Onun için tekâmül; birey veya toplum için kullanıldığında olumlu bir değişimi ifade eder. Tam tersi başkalaşım ise; insanın bulunduğu yeri ile ilgili problemli bir vaziyete karşılık gelir. Aslına bir farklılaşma durumudur.

Değişim nerede ise evrenin temel kanunu (Sünnetullah) olduğuna göre, bu temel kanunun insanın hayatında ne tür bir seyir izlediği tekâmül ve başkalaşım olguları da göz önüne alınarak bir yere konulmalıdır. Madem değişim vazgeçilmez bir olgu, o halde insan,  gündelik bir dil ve anlayışın meydana getirdiği sıradan bir değişime mi kulak verilmeli; yoksa çağı okuyup yorumlamayı gerektiren bir değişime mi?

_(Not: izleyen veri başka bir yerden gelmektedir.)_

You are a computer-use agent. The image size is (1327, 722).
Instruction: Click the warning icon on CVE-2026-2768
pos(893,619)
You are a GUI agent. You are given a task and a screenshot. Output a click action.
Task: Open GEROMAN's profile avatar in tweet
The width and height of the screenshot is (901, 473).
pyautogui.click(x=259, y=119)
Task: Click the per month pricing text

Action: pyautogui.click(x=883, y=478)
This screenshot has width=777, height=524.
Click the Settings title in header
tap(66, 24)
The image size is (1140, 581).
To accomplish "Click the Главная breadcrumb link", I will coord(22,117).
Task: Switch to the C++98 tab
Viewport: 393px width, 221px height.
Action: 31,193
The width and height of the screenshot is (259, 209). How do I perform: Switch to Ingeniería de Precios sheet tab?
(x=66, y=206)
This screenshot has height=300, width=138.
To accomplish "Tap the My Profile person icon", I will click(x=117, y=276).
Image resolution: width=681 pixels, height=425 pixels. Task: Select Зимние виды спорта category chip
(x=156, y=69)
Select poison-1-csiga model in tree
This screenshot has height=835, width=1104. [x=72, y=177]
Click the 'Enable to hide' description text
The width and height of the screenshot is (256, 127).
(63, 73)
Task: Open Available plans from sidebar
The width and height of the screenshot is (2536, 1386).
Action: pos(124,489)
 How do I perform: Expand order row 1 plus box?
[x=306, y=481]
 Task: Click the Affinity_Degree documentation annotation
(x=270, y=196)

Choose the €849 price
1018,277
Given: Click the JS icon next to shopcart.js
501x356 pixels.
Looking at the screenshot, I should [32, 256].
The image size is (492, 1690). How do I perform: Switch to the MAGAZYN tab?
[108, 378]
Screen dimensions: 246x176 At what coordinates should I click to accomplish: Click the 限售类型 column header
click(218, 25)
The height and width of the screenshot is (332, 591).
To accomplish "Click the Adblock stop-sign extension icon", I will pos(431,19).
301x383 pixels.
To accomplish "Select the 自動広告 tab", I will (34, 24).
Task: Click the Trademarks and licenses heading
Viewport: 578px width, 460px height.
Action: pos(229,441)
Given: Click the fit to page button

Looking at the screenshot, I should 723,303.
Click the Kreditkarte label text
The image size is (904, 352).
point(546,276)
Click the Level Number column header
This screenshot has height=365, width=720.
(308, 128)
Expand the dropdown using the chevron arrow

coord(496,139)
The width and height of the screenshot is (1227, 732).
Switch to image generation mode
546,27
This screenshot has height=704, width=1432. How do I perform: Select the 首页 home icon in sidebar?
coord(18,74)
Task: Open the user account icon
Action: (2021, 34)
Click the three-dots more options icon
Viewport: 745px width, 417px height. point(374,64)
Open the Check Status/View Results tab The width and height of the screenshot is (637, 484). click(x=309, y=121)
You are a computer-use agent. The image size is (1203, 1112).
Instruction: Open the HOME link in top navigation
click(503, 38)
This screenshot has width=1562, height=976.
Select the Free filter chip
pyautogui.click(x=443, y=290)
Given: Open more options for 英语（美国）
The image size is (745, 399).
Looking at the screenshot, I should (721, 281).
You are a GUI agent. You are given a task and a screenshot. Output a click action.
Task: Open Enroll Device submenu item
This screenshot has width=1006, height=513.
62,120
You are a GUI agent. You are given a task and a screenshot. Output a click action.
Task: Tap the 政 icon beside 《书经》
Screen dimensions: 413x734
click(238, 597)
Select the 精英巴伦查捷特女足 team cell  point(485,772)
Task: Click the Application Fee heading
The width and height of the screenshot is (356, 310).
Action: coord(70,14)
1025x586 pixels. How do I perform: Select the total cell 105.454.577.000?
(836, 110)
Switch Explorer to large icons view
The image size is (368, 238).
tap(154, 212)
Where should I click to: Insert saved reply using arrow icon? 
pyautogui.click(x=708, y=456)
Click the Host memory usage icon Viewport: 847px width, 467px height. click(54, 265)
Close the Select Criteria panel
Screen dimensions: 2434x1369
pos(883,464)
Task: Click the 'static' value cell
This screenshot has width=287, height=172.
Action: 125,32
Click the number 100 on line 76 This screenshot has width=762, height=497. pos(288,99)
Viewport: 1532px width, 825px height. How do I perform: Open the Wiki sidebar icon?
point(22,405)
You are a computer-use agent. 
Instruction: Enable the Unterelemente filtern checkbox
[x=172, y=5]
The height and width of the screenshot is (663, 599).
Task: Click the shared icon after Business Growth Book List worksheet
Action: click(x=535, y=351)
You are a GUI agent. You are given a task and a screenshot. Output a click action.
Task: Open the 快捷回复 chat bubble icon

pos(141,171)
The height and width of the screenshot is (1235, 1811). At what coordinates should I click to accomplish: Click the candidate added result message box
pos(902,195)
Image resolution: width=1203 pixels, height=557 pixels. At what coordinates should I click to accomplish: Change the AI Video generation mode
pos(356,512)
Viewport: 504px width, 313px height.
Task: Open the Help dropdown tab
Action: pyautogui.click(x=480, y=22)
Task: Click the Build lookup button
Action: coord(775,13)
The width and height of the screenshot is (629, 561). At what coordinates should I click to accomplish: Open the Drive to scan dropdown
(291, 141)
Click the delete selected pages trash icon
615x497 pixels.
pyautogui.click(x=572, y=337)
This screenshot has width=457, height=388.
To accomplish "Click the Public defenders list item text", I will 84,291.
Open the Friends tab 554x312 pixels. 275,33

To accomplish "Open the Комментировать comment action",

Bu biraz da değişimi ortaya çıkaran faktörler ile ilgilidir.

Batıda sanayi alanında meydana gelen gelişmeler Avrupa’dan Kıta Amerika’ya kadar yaşam tarzlarında bir farklılaşama meydana getirdi. Her ne kadar sanayi alanındaki gelişme bizi de etkilemişse de bizdeki değişimin temel kaynağı sanayiden ziyade şehirleşme ve şehirleşmenin meydana getirdiği farklılıklar ile ifade edilebilir.  Farklı sebeplerle şehre yerleşen birey ne tam köyden koptu, ne de tamamen köye bağımlı kaldı. Yarım bir şehirleşmenin meydana getirdiği yarım bir değişim insanın düşünce tarzına da sirayet etti.

Bu faktörlerden en bariz olanı “ değer” olarak kabul edilen “şey” e yaklaşım ve ona gösterilen ilginin nasıllığı oldu.

Yarım şehirlileşme değerler dünyasında hızlı bir değişim/başkalaşım meydana getirdi. Tekâmül, uzun bir sürecin ve süzülerek oluşan bir kültürdü. Oysa hızlı değişim; sana ait olmayan, tutarlılığı olmayan ve bir eleştiriye tabi tutulmayan bir hal yarattı.

Bu hal şehirleşme açısından değerlendirilmeye değer bir hal. 

Biz burada bu halin nerede ise yarım yüzyıldır toplumun içerisinde sivil toplum olgusundan tutunda hak, özgürlük, adalet ve kulluk yönünde bir bakış açısı oluşturmaya çalışan İslamcı/ mütedeyyin kesime bir göz atmaya çalışacağız. Çünkü bu başkalaşımın, ilk ortaya çıkış yönleri gözönüne alındığında en göze çarpan kesimin mütedeyyin kesimler olduğunu gösteriyor  Bu kesimin gündelik dil ile olması gereken dil arasındaki gidip gelmeleri aynı zamanda başkalaşım ile tekâmül arsındaki gidip gelmeye de karşılık geliyor.

İnsan-kul eksenli bir uğraş veren dindar camialar, şehir ve taşra arasında böyle bir uğraş verirlerken günün birinde kendilerinin direkt ilgili olmadıkları şartları birdenbire önlerinde gördüler.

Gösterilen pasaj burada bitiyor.